[Rows showing where targets appear]
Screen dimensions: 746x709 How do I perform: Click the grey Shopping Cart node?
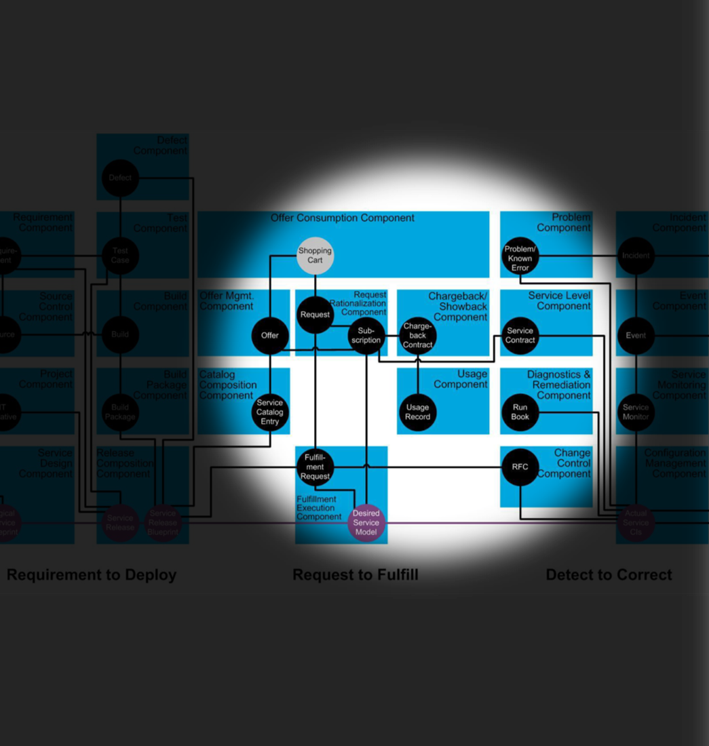(315, 256)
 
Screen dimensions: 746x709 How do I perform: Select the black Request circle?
(315, 315)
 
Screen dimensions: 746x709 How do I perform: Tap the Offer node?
(270, 335)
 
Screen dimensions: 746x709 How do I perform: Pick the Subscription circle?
(366, 336)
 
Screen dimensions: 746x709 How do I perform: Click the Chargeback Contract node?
(418, 336)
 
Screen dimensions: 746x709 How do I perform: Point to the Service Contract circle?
(520, 336)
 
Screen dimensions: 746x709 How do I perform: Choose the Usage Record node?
(418, 412)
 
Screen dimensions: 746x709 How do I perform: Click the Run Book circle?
(520, 412)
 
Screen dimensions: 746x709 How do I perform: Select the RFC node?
(520, 467)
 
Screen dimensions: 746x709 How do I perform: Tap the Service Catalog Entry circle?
(270, 412)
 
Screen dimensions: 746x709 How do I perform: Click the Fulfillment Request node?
(315, 467)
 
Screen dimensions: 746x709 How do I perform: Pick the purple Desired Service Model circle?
(366, 523)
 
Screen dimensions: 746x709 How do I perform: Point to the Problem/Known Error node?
(520, 258)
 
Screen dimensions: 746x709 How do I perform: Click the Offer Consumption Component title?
(343, 218)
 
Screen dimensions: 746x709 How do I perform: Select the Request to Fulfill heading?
(356, 575)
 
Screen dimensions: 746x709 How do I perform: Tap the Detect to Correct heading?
(609, 575)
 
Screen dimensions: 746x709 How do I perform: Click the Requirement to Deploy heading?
(92, 575)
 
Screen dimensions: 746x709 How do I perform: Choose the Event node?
(636, 336)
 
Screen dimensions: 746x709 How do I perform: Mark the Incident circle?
(636, 256)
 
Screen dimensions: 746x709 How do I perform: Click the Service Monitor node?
(636, 412)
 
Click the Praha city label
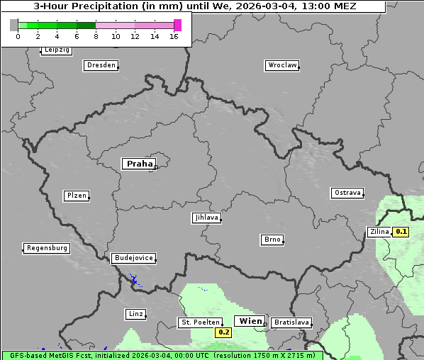(x=139, y=164)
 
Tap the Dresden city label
(x=101, y=65)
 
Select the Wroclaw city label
(x=281, y=65)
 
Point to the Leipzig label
(x=57, y=50)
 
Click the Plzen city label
(x=77, y=196)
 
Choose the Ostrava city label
(x=347, y=193)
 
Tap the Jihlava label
(x=206, y=218)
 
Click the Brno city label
(x=272, y=240)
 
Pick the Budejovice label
(x=133, y=258)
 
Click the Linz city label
(x=136, y=313)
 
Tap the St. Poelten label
(x=199, y=322)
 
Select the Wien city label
(x=250, y=321)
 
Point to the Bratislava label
(x=291, y=322)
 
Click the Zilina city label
(x=379, y=232)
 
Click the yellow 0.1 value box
(x=401, y=232)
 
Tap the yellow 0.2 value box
(x=224, y=332)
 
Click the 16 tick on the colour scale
(x=174, y=35)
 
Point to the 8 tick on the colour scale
(x=96, y=35)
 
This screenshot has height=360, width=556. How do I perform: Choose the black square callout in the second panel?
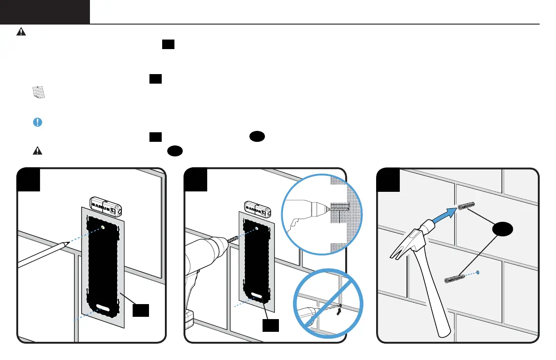click(x=271, y=325)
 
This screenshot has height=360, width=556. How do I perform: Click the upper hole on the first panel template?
click(x=104, y=227)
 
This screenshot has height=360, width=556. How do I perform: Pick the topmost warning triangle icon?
click(x=21, y=31)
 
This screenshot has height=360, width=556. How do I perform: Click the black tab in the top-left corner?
click(x=45, y=12)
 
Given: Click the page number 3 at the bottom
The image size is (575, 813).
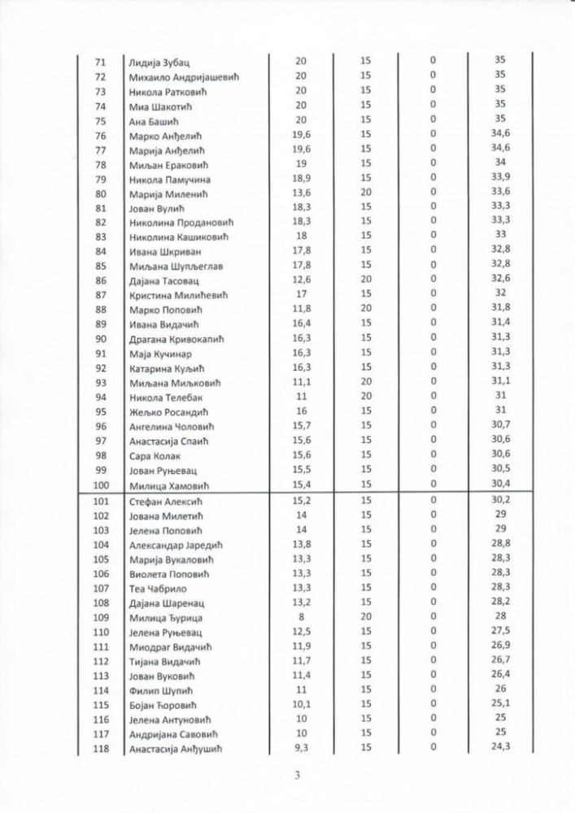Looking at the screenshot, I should [x=298, y=774].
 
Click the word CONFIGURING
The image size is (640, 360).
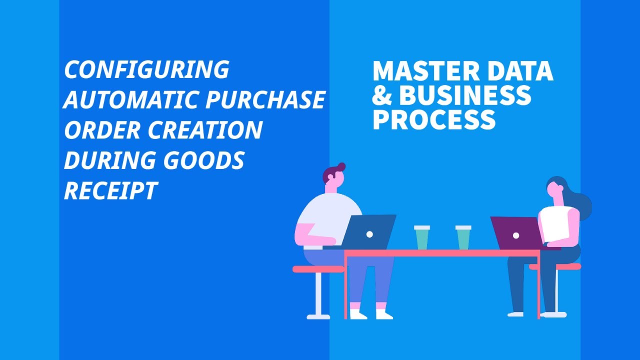pos(146,70)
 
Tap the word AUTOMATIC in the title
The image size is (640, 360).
pos(131,100)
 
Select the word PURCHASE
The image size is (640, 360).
pos(266,100)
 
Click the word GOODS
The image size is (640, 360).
pos(202,160)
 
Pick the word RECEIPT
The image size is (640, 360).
pos(111,190)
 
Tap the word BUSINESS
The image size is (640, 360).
pos(465,95)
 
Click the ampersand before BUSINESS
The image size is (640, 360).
pos(382,95)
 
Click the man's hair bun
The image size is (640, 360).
pos(342,166)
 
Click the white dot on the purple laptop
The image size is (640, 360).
pos(516,236)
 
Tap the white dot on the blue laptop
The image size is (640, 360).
pos(369,234)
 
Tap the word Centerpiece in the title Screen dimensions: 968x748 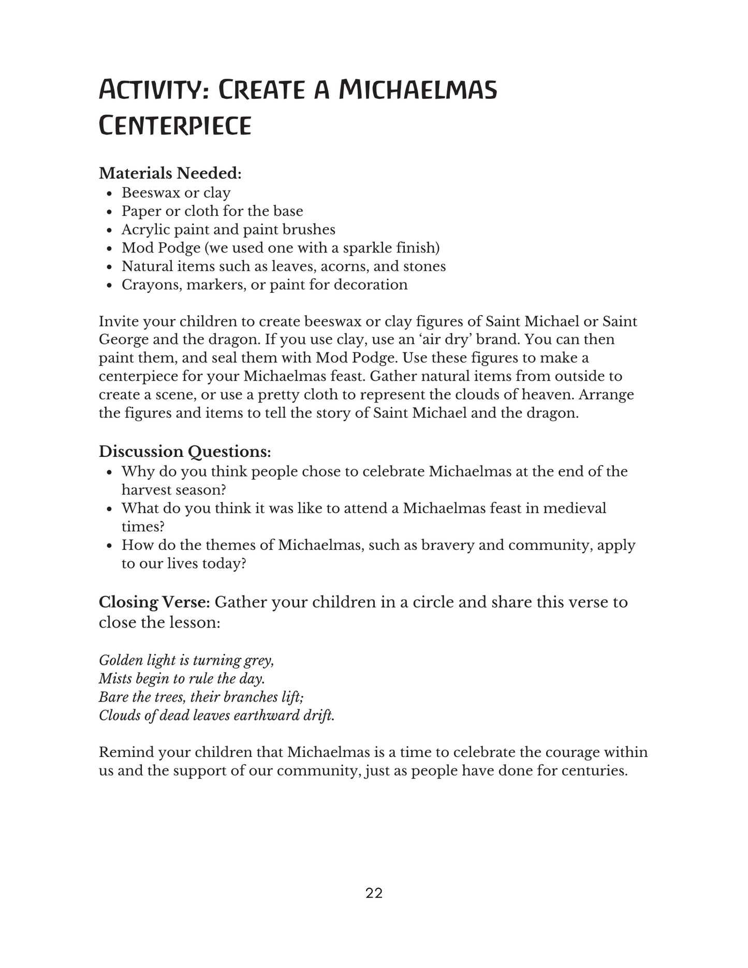(x=175, y=126)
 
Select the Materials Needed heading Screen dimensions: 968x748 (x=170, y=173)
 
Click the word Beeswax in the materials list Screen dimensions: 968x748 (x=151, y=193)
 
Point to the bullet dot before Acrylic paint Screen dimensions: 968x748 (x=109, y=231)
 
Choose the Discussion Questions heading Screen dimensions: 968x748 (x=185, y=452)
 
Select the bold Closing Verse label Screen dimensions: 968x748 (x=154, y=602)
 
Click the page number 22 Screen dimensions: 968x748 (x=374, y=893)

Given request :: Express the lines of the records above, from the line containing "Click the Praha city label" up to and including the line containing "(x=133, y=258)", as a numbered list with blank lines omitted. Leave the pictures out of your answer.

Problem solution ::
1. Click the Praha city label
2. (x=139, y=164)
3. Tap the Dresden city label
4. (x=101, y=65)
5. Select the Wroclaw city label
6. (x=281, y=65)
7. Point to the Leipzig label
8. (x=57, y=50)
9. Click the Plzen city label
10. (x=77, y=196)
11. Choose the Ostrava city label
12. (x=347, y=193)
13. Tap the Jihlava label
14. (x=206, y=218)
15. Click the Brno city label
16. (x=272, y=240)
17. Pick the Budejovice label
18. (x=133, y=258)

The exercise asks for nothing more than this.